SEOUL, Jan. 28 (Yonhap) -- SK hynix Inc., South Korea's No. 2 chipmaker, on Friday reported strong fourth-quarter earnings, helped by solid memory chip demand for servers and smartphones.

Net profit for the three months that ended in December leaped by 87.5 percent from a year earlier to 3.31 trillion won (US$2.8 billion).

Operating profit rose 340 percent from a year ago to 4.21 trillion won, the highest since the fourth quarter of 2018.

Sales jumped 55.4 percent to a quarterly record of 12.37 trillion won, marking the third consecutive quarter that the company logged more than 10 trillion won in sales.

SK hynix, the world's second-largest DRAM supplier, benefited from a surge in enterprise demand for metaverse-capable servers among global IT companies and from solid seasonal demand for memory chips used in mobile and consumer electronics products.

The resurgence of the coronavirus with the arrival of the omicron variant in the fourth quarter seemed to have slowed down a decrease in demand for such IT products.

For 2021, the company achieved an all-time high revenue of 42.9 trillion won, up 34.8 percent from the previous year.

The previous sales record was 40.4 trillion won reported in 2018.

Operating profit for 2021 was 12.4 trillion won, up 147.6 percent from a year earlier, the highest in three years.

The company specializes in DRAM and NAND memory chips, which account for more than 90 percent of the chipmaker's revenue.

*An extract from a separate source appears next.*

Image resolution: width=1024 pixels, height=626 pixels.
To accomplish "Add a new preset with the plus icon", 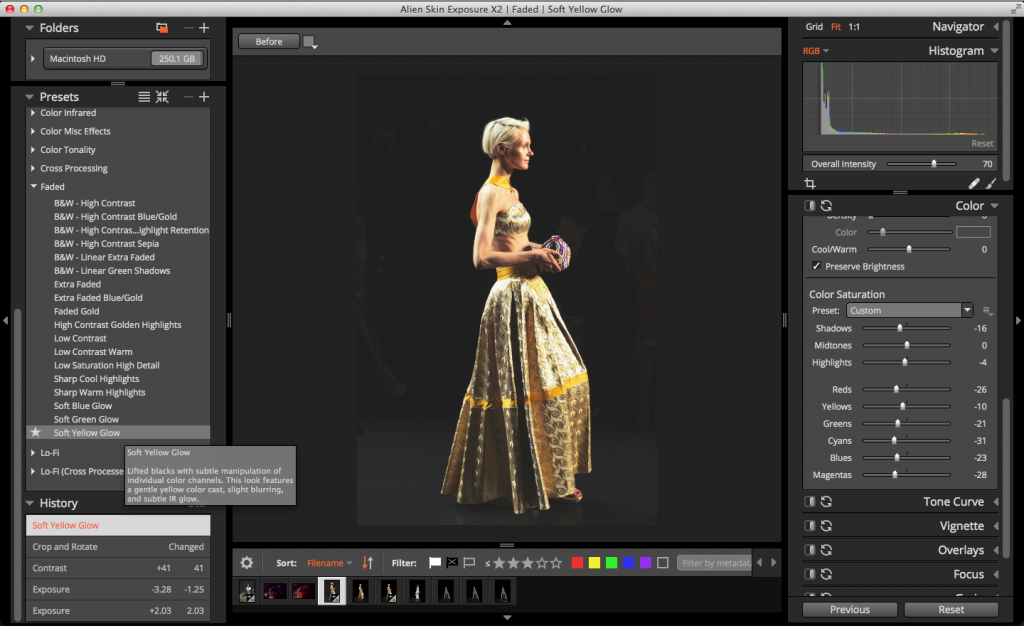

By sales, DRAM accounted for around 70 percent of the company's total revenue, while NAND accounted for 23 percent.

According to industry tracker TrendForce, the average selling prices of DRAM could fall by 8-13 percent on-quarter due to a seasonal demand downturn in the first quarter.

"Whether this price drop will subside going forward will depend on how well suppliers manage their inventory pressure and how DRAM purchasers anticipate further price changes," it said.

Analysts here expect the company to continue its robust growth this year as enterprise IT investment will continue to remain robust and memory inventory by major server companies is expected to go down. DRAM prices are forecast to begin turning around in the third quarter.